WHAT YOU ARE ASKED TO DO | Reproduce word for word the stretch from "Iran has vowed" through "New York Times." in the report on Iran's new centrifuge plant at Natanz.

SELECTED PASSAGE |
Iran announced it was building a new centrifuge production plant at its Natanz nuclear facility, indicating a possible future restart to enrichment activity following the U.S.’s withdrawal from the 2015 nuclear agreement.
Iran has vowed to limit enrichment of nuclear material to sub-weapons grade levels under the Joint Comprehensive Plan of Action (JCPOA), but the new plant suggests that the country could be bolstering its ability to ramp up nuclear activity should the agreement collapse further, according to the New York Times.
President Donald Trump confirmed that the U.S. would abandon the deal last month, calling it “defective at its core” and reimposing sanctions on Iran’s central bank chief. Trump also warned Iran against restarting its nuclear program, threatening “very severe consequences.” Other signatories, including Germany, France, and the U.K., are now trying to salvage the deal.

EXTRACTED RECORDS |
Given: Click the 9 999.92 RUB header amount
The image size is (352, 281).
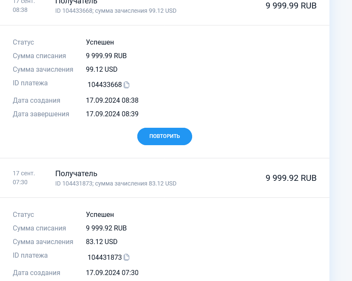Looking at the screenshot, I should click(x=291, y=178).
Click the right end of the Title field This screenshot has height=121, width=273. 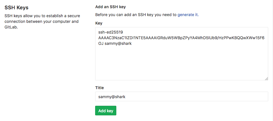tap(263, 96)
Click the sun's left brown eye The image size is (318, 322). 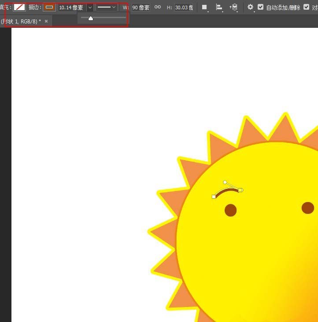231,210
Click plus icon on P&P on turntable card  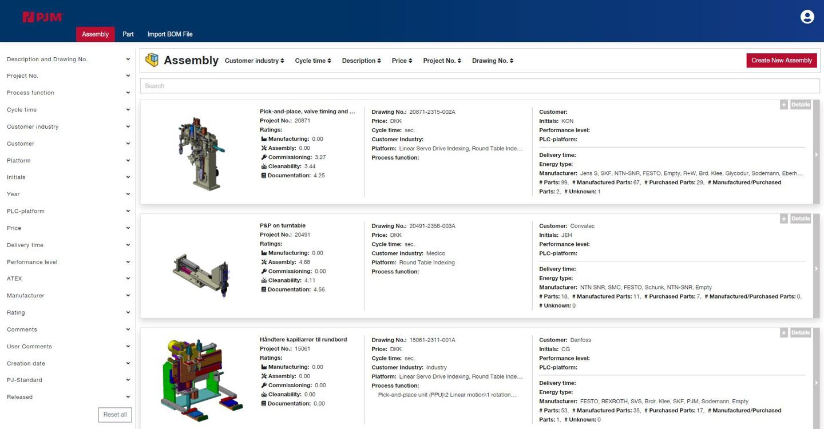point(784,219)
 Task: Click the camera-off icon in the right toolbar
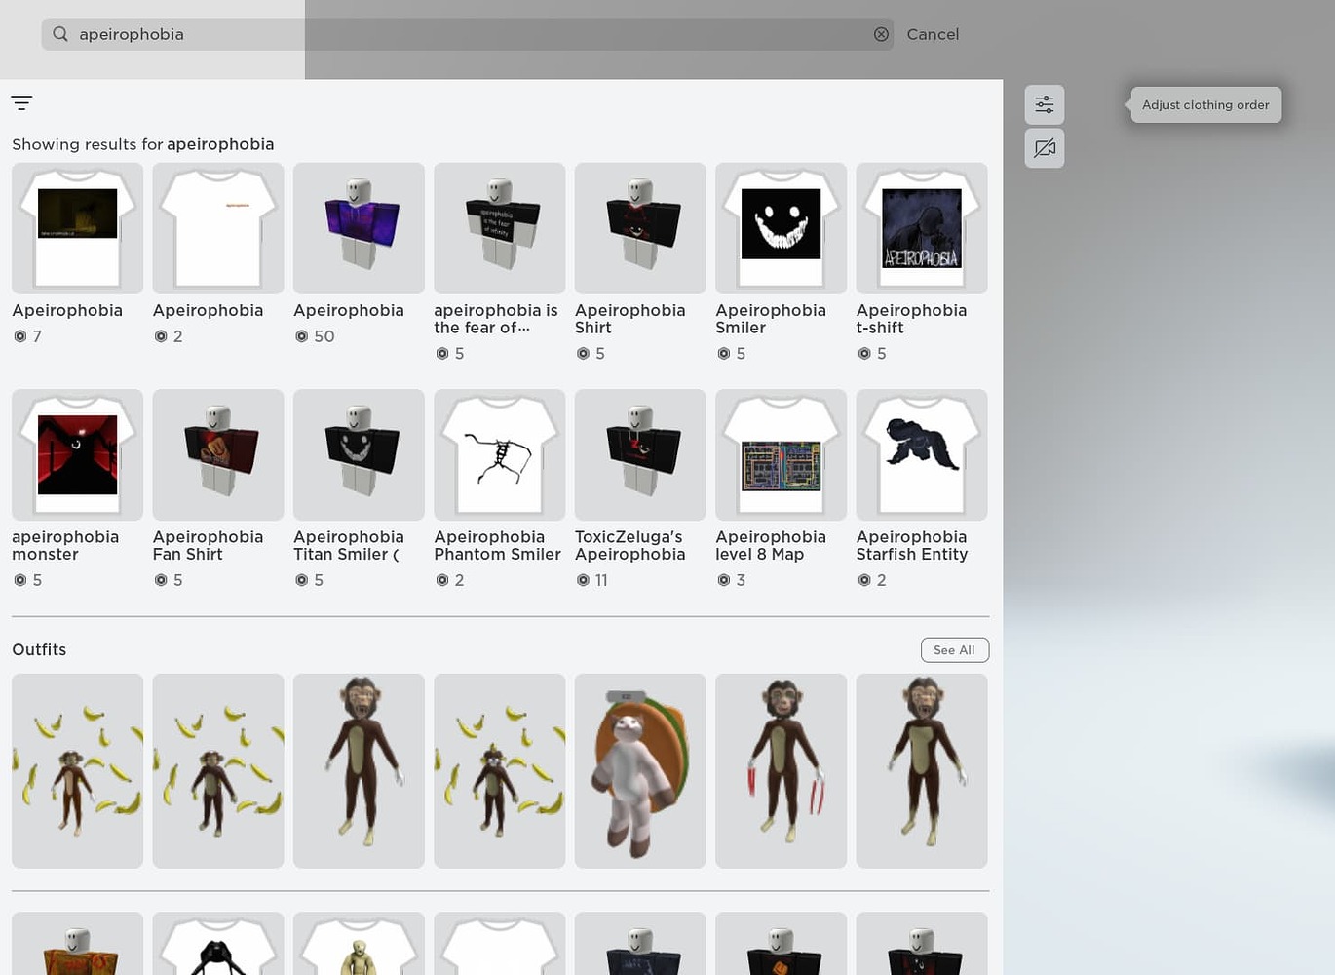(1044, 148)
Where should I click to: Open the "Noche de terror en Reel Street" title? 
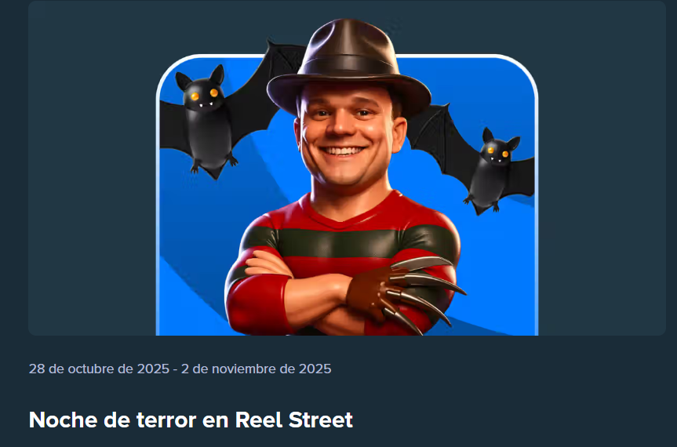pos(191,420)
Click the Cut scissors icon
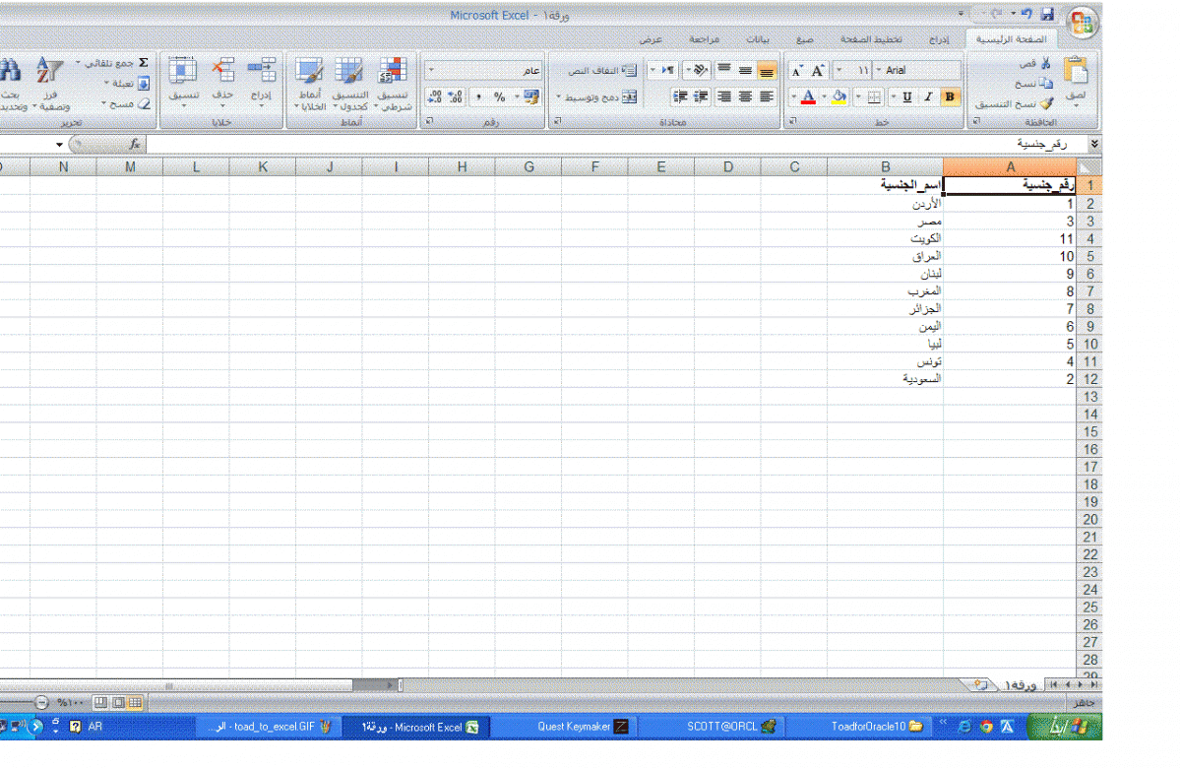 pyautogui.click(x=1045, y=63)
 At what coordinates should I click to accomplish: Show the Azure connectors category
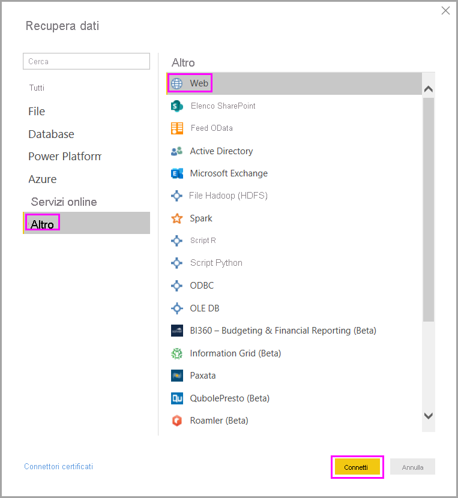point(42,179)
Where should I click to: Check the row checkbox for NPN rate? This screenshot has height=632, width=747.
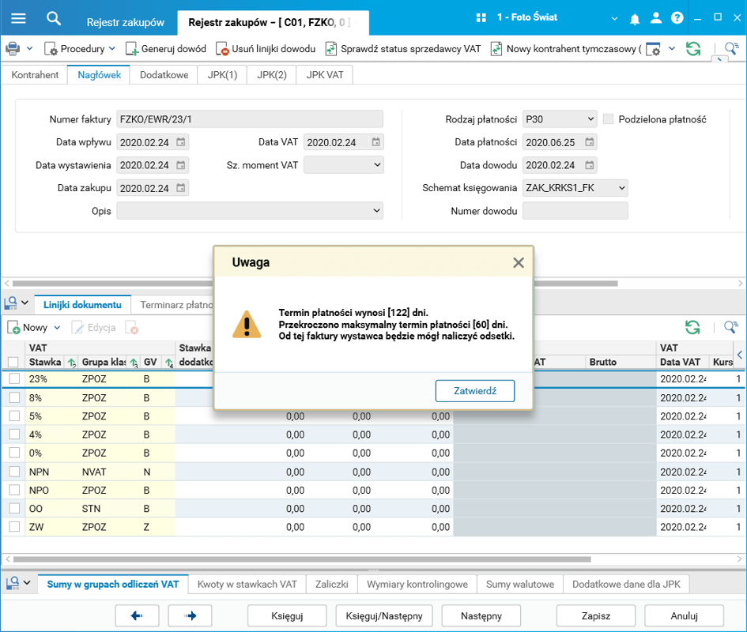tap(14, 471)
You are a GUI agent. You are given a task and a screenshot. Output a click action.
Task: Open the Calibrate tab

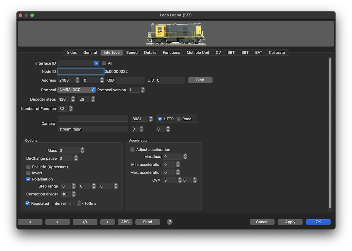[x=277, y=53]
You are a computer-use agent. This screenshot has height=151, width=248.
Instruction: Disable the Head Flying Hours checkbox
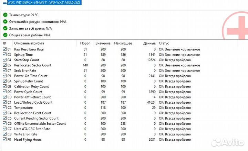point(4,140)
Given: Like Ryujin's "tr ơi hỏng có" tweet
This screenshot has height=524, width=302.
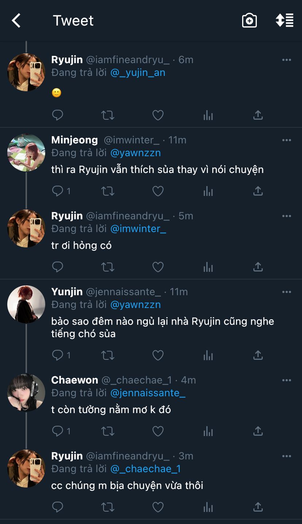Looking at the screenshot, I should [x=158, y=267].
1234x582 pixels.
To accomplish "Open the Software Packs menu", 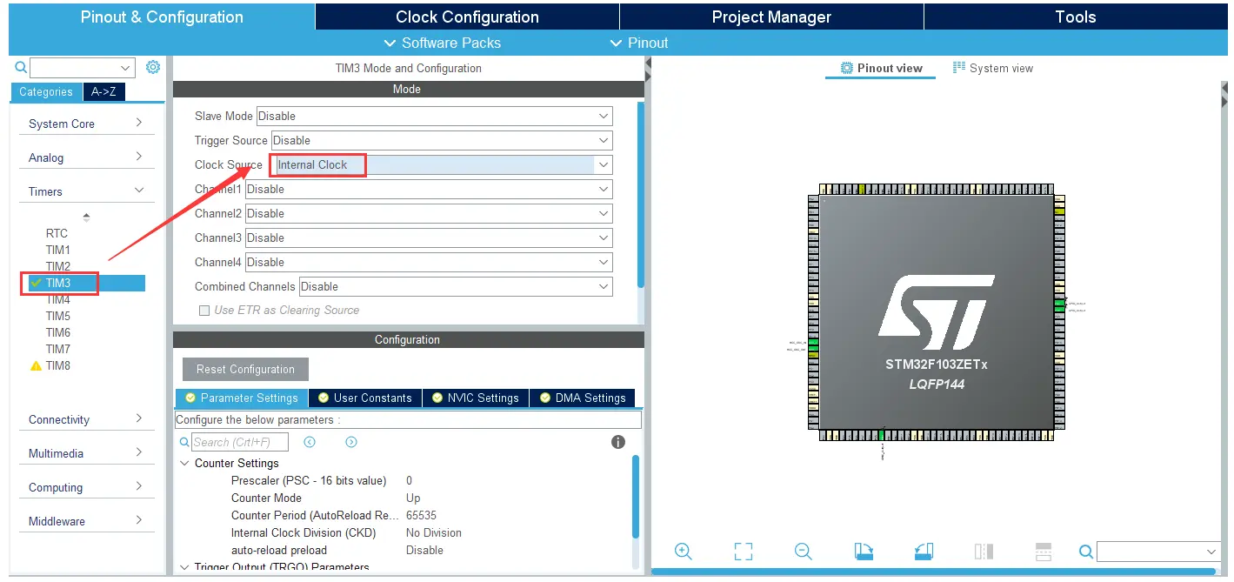I will pos(442,43).
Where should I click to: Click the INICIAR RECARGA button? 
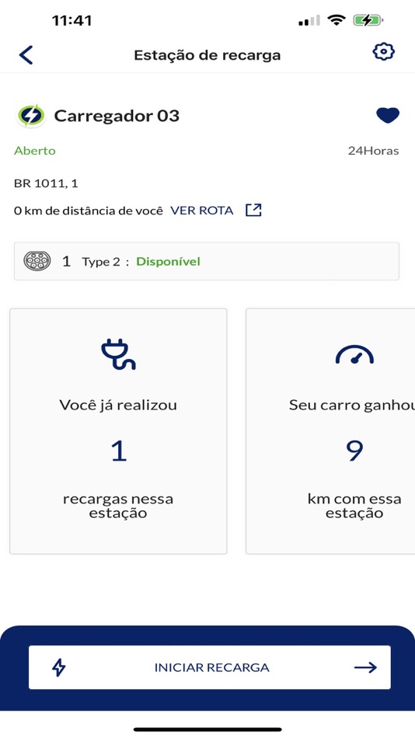click(x=210, y=667)
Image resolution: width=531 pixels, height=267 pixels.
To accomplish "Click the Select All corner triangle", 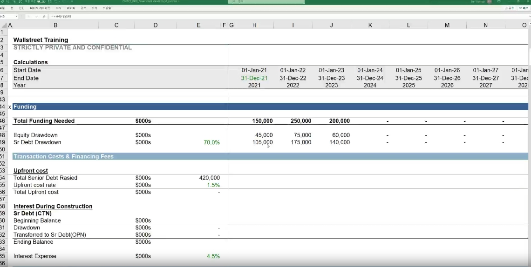I will [x=4, y=25].
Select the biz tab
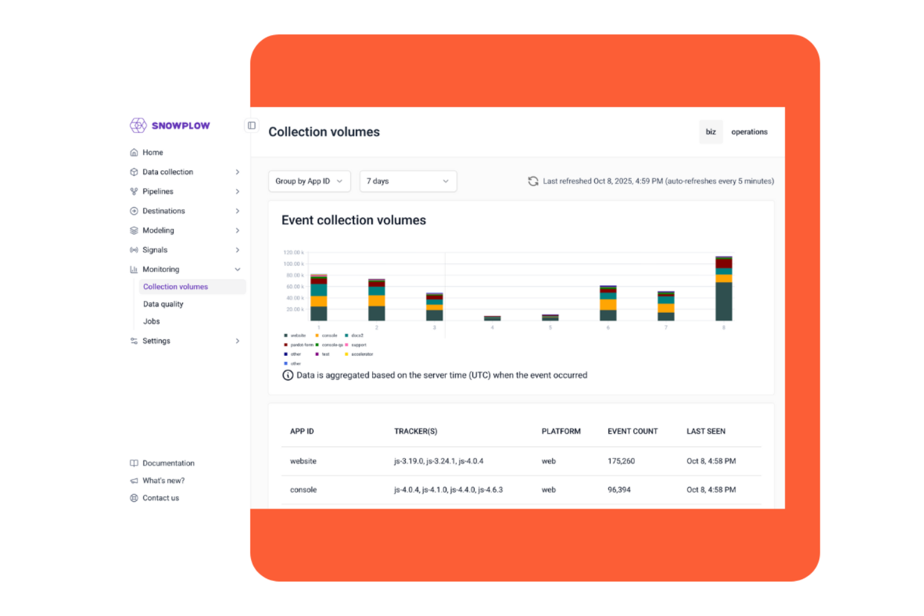The width and height of the screenshot is (924, 616). coord(710,132)
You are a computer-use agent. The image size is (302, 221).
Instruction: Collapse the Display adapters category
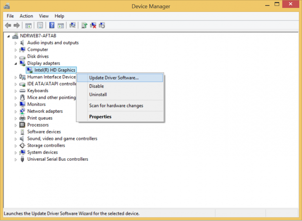(x=16, y=63)
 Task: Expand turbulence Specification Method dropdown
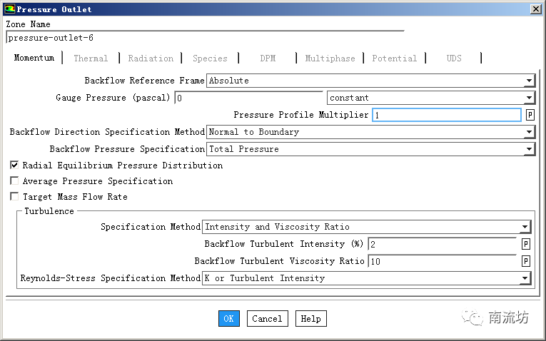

SOLUTION FOR THIS TASK |
Iran has vowed to limit enrichment of nuclear material to sub-weapons grade levels under the Joint Comprehensive Plan of Action (JCPOA), but the new plant suggests that the country could be bolstering its ability to ramp up nuclear activity should the agreement collapse further, according to the New York Times.